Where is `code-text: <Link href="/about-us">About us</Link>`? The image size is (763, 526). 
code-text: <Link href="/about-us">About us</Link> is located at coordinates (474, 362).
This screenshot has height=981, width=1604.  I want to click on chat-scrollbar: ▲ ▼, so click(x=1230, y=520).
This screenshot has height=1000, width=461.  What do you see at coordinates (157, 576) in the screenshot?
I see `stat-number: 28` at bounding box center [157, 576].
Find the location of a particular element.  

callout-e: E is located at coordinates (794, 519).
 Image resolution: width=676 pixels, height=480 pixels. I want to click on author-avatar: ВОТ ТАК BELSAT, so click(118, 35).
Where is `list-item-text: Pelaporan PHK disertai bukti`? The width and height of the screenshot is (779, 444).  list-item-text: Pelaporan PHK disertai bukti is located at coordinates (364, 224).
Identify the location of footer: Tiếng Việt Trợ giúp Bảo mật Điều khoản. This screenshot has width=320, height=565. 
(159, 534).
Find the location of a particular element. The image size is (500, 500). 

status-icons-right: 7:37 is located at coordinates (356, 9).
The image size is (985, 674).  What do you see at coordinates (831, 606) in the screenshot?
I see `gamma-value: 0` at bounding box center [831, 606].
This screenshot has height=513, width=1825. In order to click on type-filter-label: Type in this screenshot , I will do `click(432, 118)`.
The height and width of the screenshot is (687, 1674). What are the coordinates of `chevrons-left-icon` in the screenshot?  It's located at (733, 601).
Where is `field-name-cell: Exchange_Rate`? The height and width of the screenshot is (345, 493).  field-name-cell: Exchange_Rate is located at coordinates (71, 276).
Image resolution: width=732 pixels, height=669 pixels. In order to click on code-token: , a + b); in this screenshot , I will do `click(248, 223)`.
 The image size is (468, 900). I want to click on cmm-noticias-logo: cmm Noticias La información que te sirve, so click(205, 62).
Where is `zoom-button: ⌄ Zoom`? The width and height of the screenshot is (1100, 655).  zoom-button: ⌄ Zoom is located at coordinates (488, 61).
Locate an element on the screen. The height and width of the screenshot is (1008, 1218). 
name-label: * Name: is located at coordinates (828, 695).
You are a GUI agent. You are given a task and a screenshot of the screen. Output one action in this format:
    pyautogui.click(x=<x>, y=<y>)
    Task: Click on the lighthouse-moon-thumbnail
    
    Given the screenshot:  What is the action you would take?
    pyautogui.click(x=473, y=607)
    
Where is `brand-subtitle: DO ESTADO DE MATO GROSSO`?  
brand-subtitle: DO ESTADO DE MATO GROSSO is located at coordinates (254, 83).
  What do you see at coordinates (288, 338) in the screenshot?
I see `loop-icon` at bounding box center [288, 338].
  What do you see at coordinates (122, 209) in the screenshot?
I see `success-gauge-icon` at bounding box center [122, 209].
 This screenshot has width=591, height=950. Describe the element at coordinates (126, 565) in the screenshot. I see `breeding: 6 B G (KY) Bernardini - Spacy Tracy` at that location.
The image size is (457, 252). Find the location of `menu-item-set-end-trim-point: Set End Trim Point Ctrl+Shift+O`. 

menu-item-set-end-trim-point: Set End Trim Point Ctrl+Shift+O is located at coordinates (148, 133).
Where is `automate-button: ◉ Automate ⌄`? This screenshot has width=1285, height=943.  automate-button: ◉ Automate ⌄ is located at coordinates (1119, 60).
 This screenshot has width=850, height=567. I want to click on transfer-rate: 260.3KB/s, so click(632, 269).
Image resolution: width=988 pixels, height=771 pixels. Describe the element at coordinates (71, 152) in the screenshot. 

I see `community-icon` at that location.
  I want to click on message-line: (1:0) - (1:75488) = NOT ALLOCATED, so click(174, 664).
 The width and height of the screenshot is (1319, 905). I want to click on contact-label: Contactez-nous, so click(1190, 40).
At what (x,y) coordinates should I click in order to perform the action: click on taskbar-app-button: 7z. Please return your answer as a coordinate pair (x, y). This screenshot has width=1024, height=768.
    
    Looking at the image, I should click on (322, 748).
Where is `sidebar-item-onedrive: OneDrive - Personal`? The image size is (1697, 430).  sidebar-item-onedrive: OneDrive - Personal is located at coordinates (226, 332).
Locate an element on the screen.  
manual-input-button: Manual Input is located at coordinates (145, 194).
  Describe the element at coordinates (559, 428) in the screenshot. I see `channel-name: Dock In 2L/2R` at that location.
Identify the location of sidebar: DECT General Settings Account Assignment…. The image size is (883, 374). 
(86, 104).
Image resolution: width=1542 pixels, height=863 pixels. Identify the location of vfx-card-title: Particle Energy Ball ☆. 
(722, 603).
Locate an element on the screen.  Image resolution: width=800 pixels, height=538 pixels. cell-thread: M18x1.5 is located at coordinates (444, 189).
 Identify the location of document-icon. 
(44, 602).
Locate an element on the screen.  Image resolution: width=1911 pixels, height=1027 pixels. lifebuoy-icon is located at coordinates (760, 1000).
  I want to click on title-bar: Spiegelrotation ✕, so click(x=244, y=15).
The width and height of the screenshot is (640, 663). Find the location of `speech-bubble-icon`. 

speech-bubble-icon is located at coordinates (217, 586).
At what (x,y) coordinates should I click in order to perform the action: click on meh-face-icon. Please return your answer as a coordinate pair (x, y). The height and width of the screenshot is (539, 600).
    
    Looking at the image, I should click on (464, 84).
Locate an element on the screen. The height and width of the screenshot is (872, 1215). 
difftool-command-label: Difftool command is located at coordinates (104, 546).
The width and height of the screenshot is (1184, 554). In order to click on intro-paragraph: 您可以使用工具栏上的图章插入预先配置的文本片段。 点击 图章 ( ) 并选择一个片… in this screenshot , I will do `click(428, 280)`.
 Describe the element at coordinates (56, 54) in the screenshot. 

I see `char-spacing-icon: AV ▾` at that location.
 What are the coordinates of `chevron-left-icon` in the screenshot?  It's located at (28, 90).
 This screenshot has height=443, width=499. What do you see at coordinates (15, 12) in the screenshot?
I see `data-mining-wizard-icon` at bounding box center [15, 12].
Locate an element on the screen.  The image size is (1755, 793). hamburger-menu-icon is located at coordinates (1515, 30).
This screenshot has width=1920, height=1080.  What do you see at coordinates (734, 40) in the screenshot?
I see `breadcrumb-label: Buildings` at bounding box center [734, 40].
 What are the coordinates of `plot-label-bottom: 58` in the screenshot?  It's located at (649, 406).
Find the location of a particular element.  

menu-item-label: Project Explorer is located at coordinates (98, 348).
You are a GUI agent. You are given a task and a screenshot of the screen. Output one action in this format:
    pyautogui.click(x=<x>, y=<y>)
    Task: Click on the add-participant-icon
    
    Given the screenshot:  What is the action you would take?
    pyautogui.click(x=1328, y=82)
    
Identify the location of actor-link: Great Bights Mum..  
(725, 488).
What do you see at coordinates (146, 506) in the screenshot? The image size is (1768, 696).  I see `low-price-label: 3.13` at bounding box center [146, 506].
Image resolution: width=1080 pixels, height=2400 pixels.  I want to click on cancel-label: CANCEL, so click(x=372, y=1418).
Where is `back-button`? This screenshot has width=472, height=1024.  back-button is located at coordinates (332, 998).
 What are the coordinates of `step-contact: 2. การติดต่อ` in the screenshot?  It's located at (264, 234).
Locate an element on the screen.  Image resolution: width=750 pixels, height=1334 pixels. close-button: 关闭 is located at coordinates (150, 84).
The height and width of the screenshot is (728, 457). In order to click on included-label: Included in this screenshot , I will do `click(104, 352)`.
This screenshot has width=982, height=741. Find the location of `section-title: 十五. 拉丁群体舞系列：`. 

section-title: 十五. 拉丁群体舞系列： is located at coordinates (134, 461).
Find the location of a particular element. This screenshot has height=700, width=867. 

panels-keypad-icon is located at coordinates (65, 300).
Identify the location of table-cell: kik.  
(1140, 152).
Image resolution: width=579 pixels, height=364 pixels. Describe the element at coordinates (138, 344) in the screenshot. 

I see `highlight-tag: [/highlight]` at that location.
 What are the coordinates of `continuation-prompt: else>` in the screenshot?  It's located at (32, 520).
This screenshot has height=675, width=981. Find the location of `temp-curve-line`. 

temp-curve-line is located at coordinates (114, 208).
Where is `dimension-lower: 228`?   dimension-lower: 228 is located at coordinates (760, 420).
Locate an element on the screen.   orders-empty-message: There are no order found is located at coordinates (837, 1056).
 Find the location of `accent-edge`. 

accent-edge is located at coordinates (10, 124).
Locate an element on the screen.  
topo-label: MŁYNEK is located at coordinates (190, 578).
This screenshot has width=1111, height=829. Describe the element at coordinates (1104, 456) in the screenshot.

^^^^^^^^^^^^^^^^

◆ What you will do: Copy the listing word for word, starting at its first line and stopping after the line that contains "(159, 534).".

◆ Response:
Where is `code-text: <Link href="/about-us">About us</Link>`? The image size is (763, 526). 
code-text: <Link href="/about-us">About us</Link> is located at coordinates (474, 362).
This screenshot has height=981, width=1604.  I want to click on chat-scrollbar: ▲ ▼, so click(x=1230, y=520).
This screenshot has height=1000, width=461.  What do you see at coordinates (157, 576) in the screenshot?
I see `stat-number: 28` at bounding box center [157, 576].
Find the location of a particular element.  

callout-e: E is located at coordinates (794, 519).
 Image resolution: width=676 pixels, height=480 pixels. I want to click on author-avatar: ВОТ ТАК BELSAT, so click(118, 35).
Where is `list-item-text: Pelaporan PHK disertai bukti`? The width and height of the screenshot is (779, 444).  list-item-text: Pelaporan PHK disertai bukti is located at coordinates (364, 224).
Identify the location of footer: Tiếng Việt Trợ giúp Bảo mật Điều khoản. This screenshot has width=320, height=565. 
(159, 534).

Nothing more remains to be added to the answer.